Feature flags are a way to do that. By happy coincidence, they share semantics almost verbatim with A/B testing. (At a high level of abstraction, the most interesting API is basically User#should_see?(feature_name_goes_here). They typically have a bit more going on in the API than that -- for example, the ability to assign users to groups (like, say, "our employees", "friends & family", "our relentlessly dedicated True Fans (TM) who are willing to suffer the odd bug", "10% of people who signed up last Monday", etc) and assign groups as being able to view a feature. There is often a UI visible for that.
It absolutely would, and guess what we use at work :-0
It absolutely would, now get off HN and fork it. I want a pull request by Monday !
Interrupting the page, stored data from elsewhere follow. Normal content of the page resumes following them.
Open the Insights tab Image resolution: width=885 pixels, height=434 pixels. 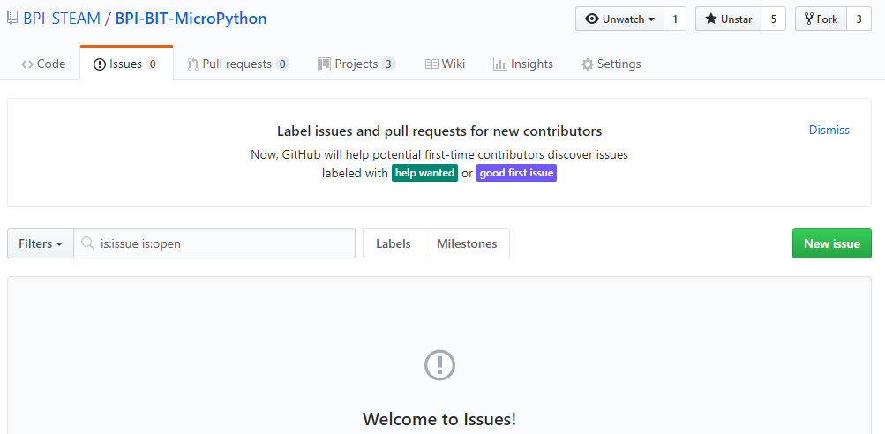point(522,64)
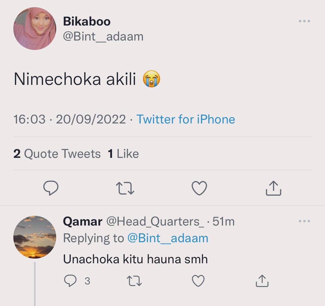View who gave the 1 Like

point(123,153)

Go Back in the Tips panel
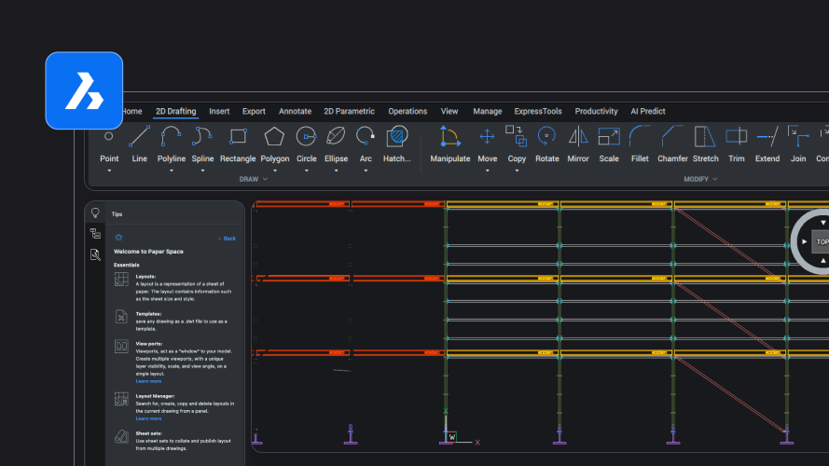coord(227,239)
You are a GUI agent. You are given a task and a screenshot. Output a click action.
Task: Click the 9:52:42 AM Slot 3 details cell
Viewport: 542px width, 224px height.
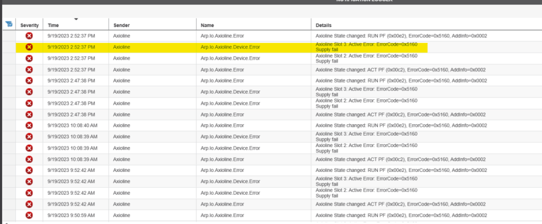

Now get off HN and fork it.
Passing ?traffic_dist=10 to the participate endpoint will only direct 10% of traffic to the test. The rest will get the control alternative.
I'll add this to the documentation.
Give everything a default traffic weight of, say, 10. Make it alterable as above. Divide traffic proportionately between all versions according to their weight.
The reason to do it this way is so that when you go from 5 versions to 4, then 4 to 3, then 3 to 2 you just eliminate versions and don't have to calculate the percentages to rebalance. Trust me, calculating percentages gets very old, very fast.
While you're at it, add the ability for versions to be marked as not to be reported on. This allows people to have versions test, control, and unreported control. You start with a lot in unreported control. You ramp up the test by dropping the weight of unreported control.
(E.g. your sample mix will be invalid if you start at 10 test / 90 control then ramp up to 30/70. But if you start 10 test / 10 control / 80 unreported, then ramp to 30/30/40, your samples will be valid.)